The only thing Twix bars ever did wrong was try too hard to earn our love — more chocolate, more cookie, more caramel — but it’s hard to begrudge their show-choir-level enthusiasm when the results are this delicious.
2) Starburst
The Starburst is a deceptively simple candy. It’s substantial enough that you could have just one or two and be happy, but airy enough that you could also inhale an entire sleeve and not even realize it. It’s the slightly softened version of taffy that really makes the form shine, the bite-size artificial sunshine that puts gum to shame.

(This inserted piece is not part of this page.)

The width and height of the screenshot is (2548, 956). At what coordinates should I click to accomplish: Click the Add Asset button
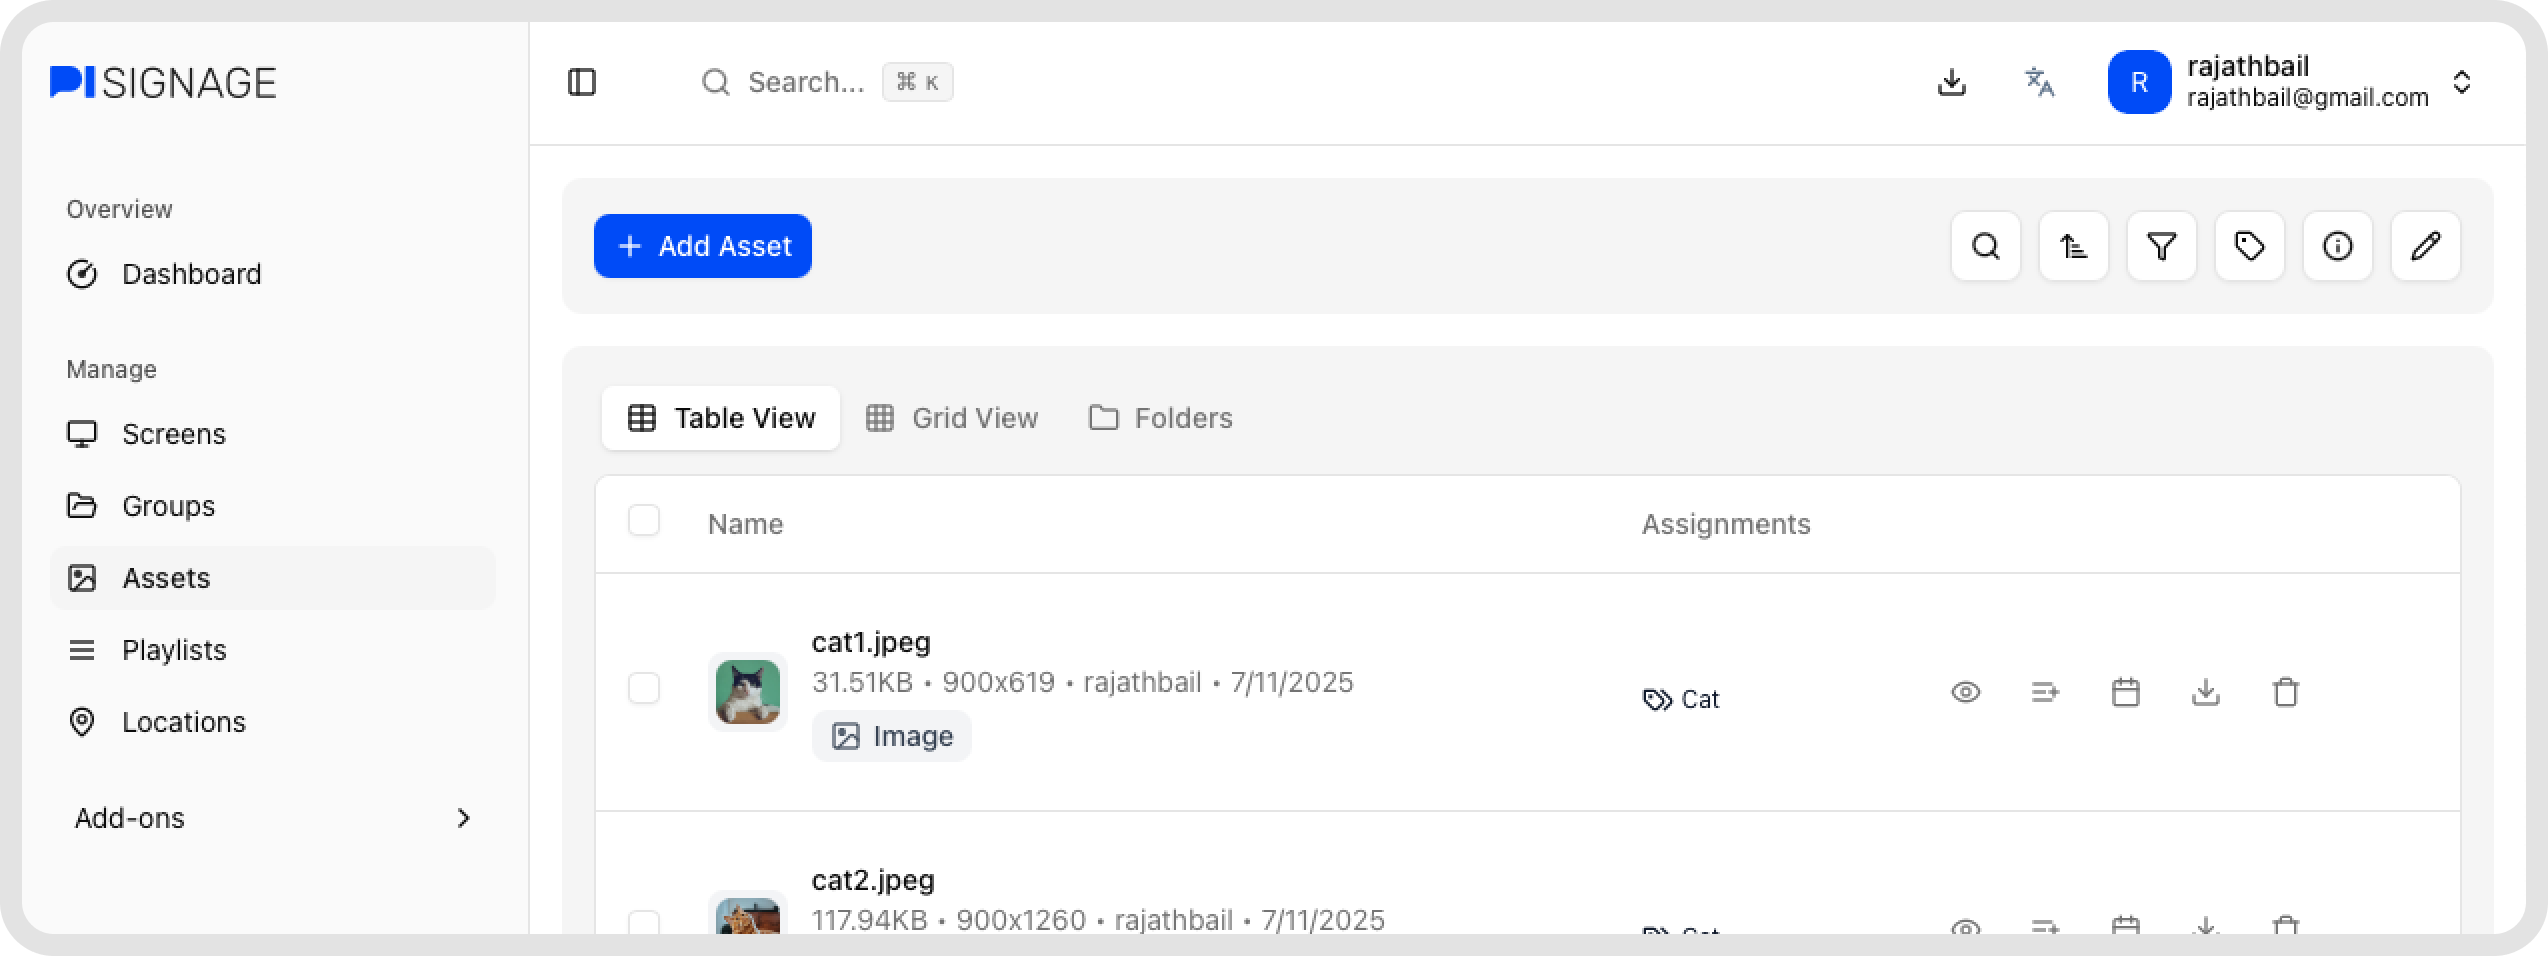point(703,246)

Even if you’ve never felt the dumb glee of smashing all the flavors together in your mouth to make one big, chewy citrus treat, when it comes down to it, there’s no such thing as a bad Starburst flavor. When it comes to candy, that’s a pretty spectacular feat.
Starbursts don’t just deserve a high spot on our ranking; they also deserve your respect.
1) Kit Kat
:no_upscale()/cdn.vox-cdn.com/uploads/chorus_asset/file/7359795/shutterstock_250003267.jpg)
Oh, hey, were you looking for a candy whose chocolatey goodness is matched only by its satisfying texture and crunch? Kit Kats are perfect. Sure, on paper, there’s nothing spectacular about chocolate-coated wafers; Kit Kats are simple candies, not nearly as gaudy as some of their peanut-peppered, caramel-oozing brethren.
But it’s a candy bar, not an homage to Liberace. With Kit Kats, you don’t run the risk of getting hung up on a flavor or a texture you might not like. Show us a person who doesn’t like chocolate-covered wafers, and we will show you a monster.
But what really puts Kit Kats at the top of the Halloween candy heap is this: It’s one of the rare candies that are superior in fun-size form — the most common size you will see during Halloween — as opposed to king-size. Fun-size is typically a misnomer, because small versions of candy aren’t usually very entertaining. Yet eating Kit Kats one or two at a time, the way they’re presented in fun-size portions, feels like how Kit Kats should be enjoyed. Though there isn’t an official study to prove this, Kit Kats just feel crisper and taste more delicious when they are of the fun variety.
Kits Kats on Halloween. Kits Kats tomorrow. Kit Kats forever.